Text mining on Data analyst job informaiton

In order to get required details related to data analyst position, I plan to scrape the job post info from the linkedin, and implement text mining to understand the general or perferrable requrements from the employers.

Web scraping all the data analyst positions - Python

Generally, there are two issues during the process.

  • Login Issue: a. login with request session(I used) b. Selenium (slow / need to keep the login history)

  • Ajax Issue: How to identify and find the data that we want to scapped.

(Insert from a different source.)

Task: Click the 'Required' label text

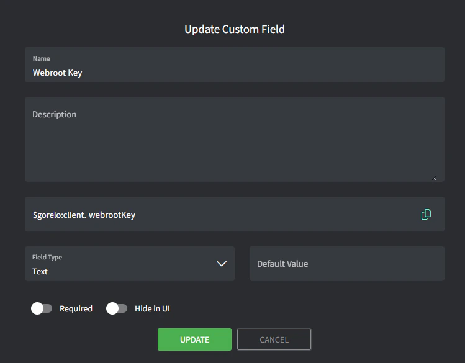Action: click(x=76, y=308)
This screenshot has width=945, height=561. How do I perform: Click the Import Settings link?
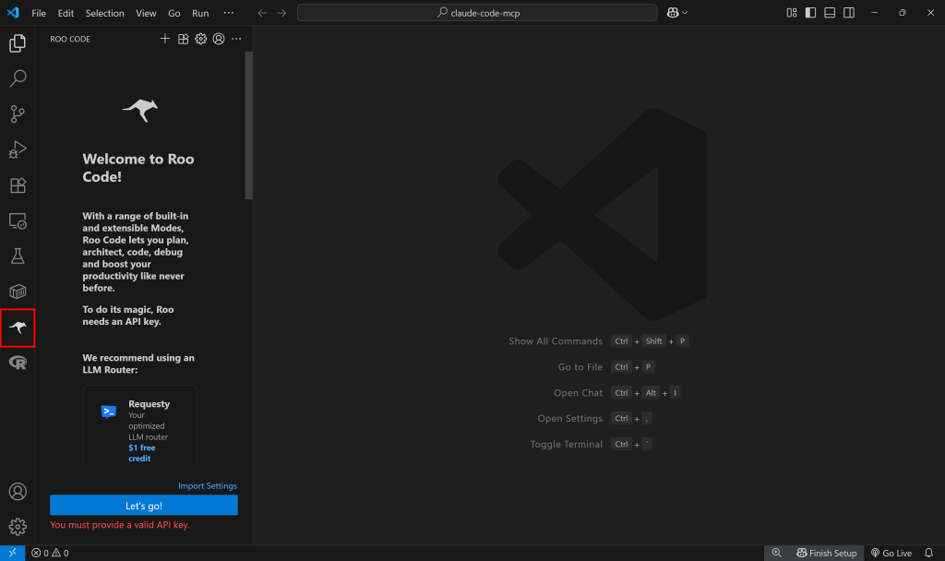208,485
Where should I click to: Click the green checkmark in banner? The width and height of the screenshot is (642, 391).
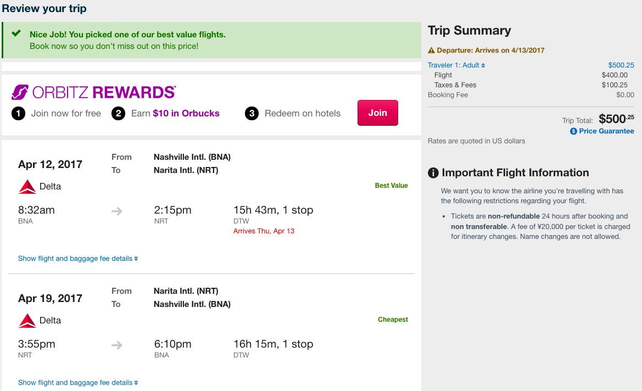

Text Mining on the positions information

  • Preprocessing: Nan Value removal Stop words list creation keep all letters in lower-case remove punctuation remove stop words remove addtional spaces

  • Word frequency and co-occurance analysis

  • Graphics mapping job distribution in selected cities skill sets frequency indexed significance key words cloud mapping Topic Analysis


Frequence Analysis

In order to fully understand the frequency, I removed the meaingless words, as well as too frequent words such as data. Based on the word cloud, we could see as a data analyst, it mainly requires analysis, report, may implemnetation work. The employers expect you have business consciousness, management and teamwork skillsets, as well as capabilities working in various systems based on project and facing to different clients.

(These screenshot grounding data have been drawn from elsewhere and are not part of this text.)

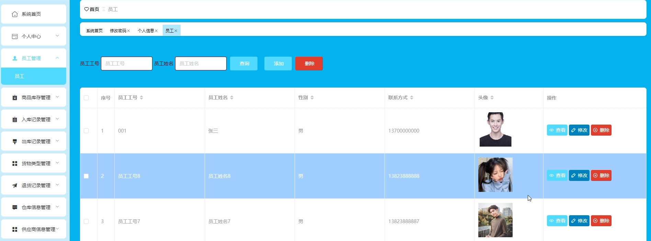Sort the table by 员工工号 column arrows
This screenshot has width=651, height=241.
[141, 98]
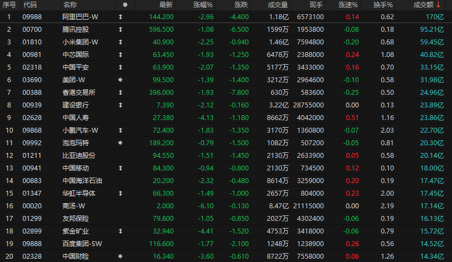Click the star marker icon next to 中国财险
The image size is (452, 262).
pos(121,256)
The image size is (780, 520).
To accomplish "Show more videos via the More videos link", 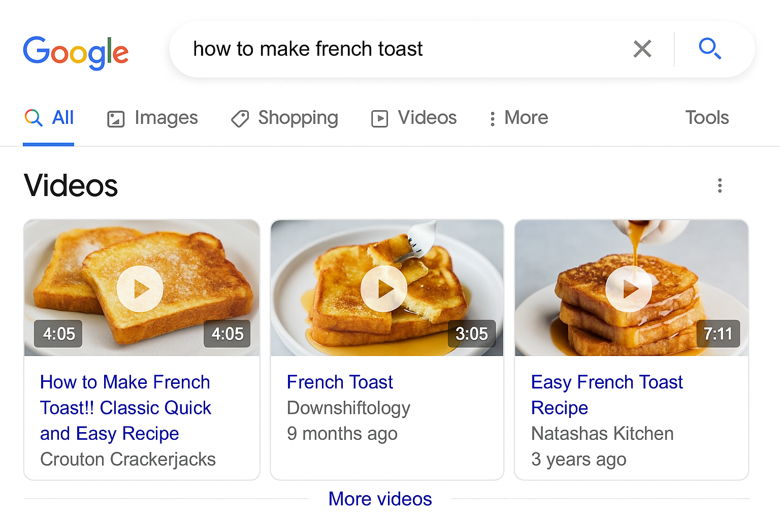I will [x=380, y=499].
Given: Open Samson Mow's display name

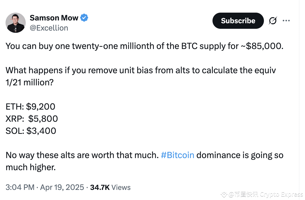Looking at the screenshot, I should [54, 18].
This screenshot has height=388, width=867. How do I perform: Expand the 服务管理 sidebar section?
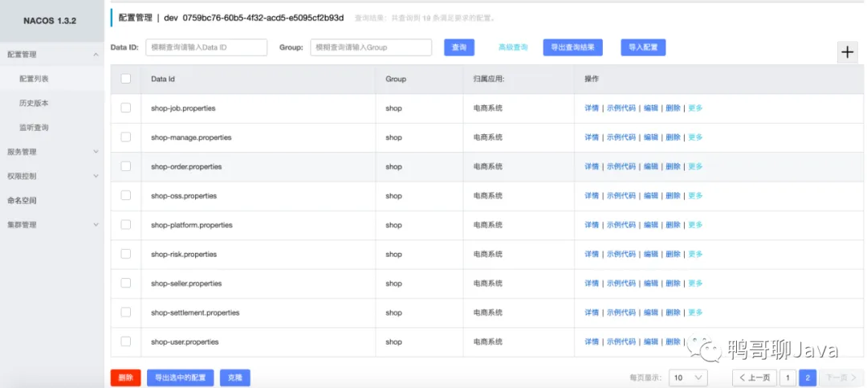[x=96, y=152]
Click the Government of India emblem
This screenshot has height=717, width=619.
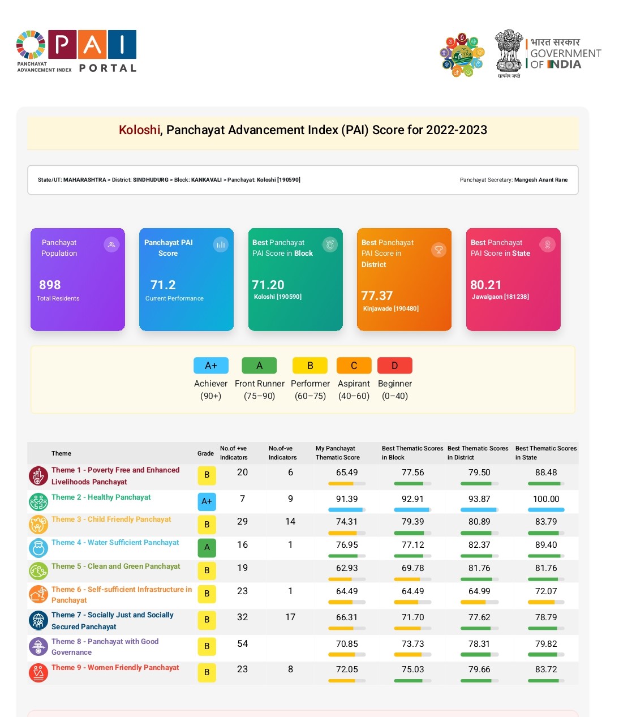(x=509, y=53)
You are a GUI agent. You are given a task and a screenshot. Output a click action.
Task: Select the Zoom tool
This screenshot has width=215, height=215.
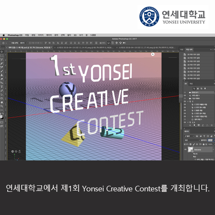point(2,106)
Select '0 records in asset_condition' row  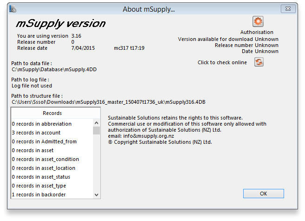coord(45,159)
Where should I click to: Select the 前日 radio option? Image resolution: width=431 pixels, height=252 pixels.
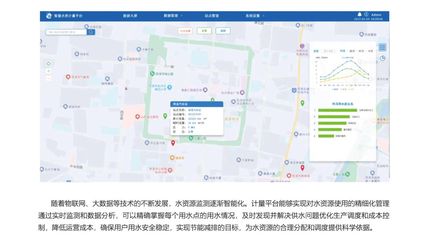[348, 51]
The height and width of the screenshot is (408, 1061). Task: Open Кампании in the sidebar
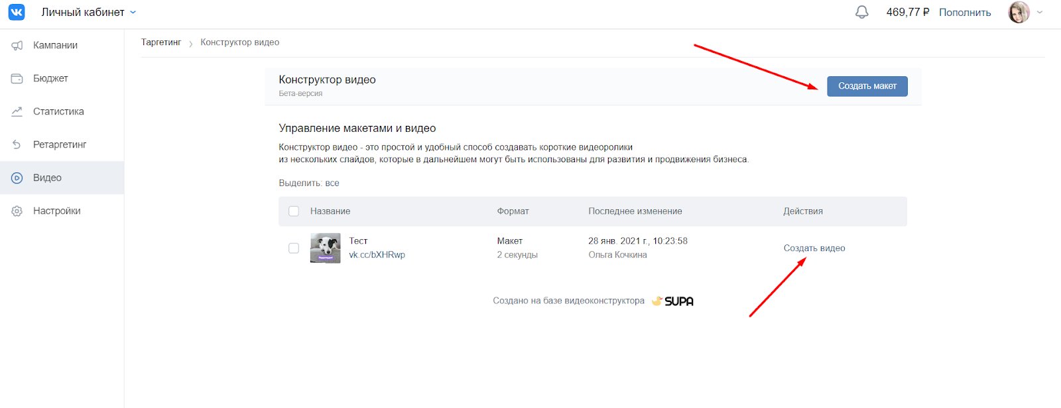56,46
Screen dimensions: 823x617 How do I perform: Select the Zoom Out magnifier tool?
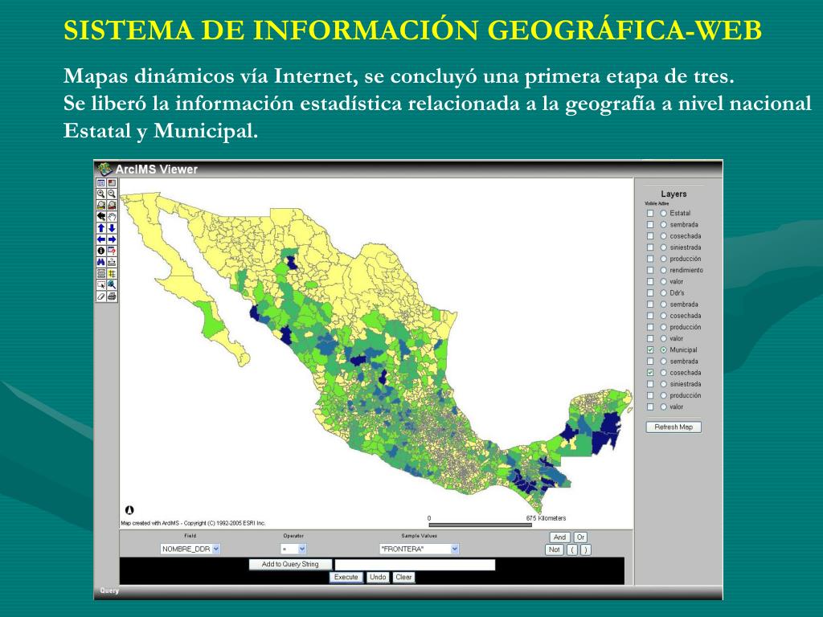(x=112, y=194)
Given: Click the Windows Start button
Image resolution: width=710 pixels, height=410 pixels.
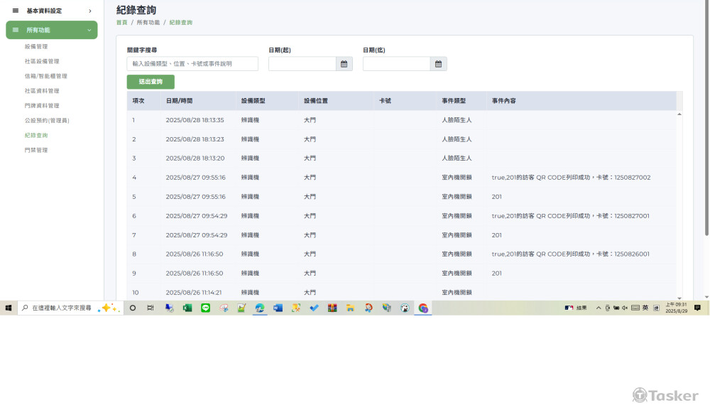Looking at the screenshot, I should pos(9,308).
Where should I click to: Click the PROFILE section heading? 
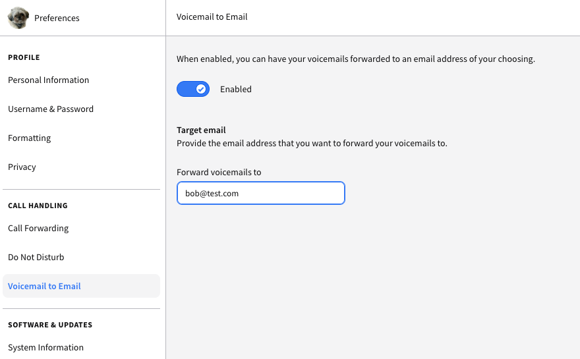(x=24, y=57)
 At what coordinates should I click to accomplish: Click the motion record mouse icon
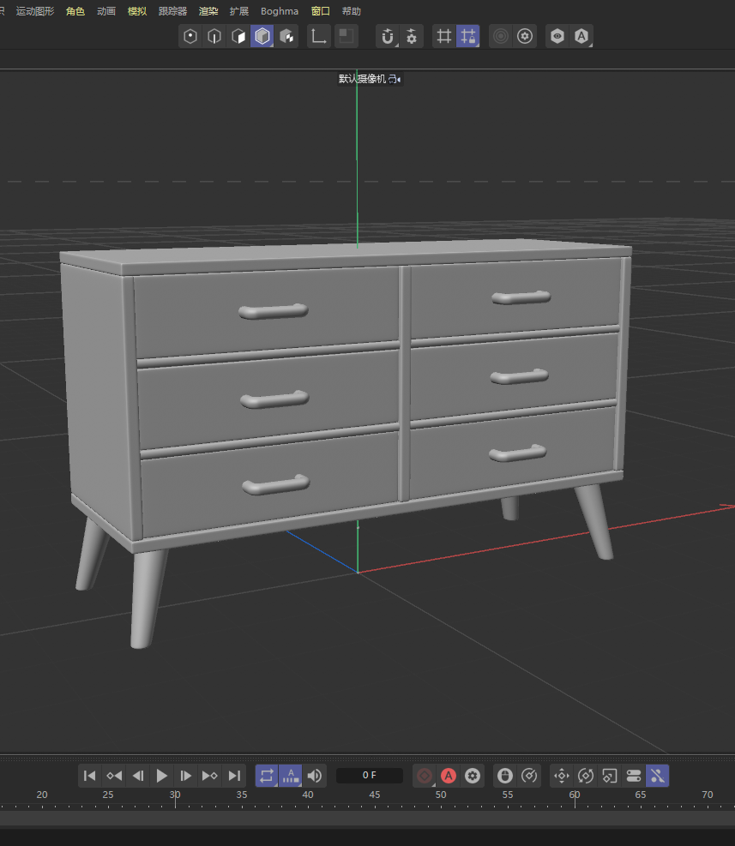click(505, 776)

For the required skills and knowledge, statistics, database, modeling, sql, and programming are frequently appeared in the job description.


Topic Analysis

From the topic analysis, the expected technical skills are sql, statistics, model, tableau, python. Also, the experience also plays a huge part in decisions from employers.


Sentiment Analysis

Based on the job descirption, most posts are purely positive, and only find two negative words in 1000 posts collected.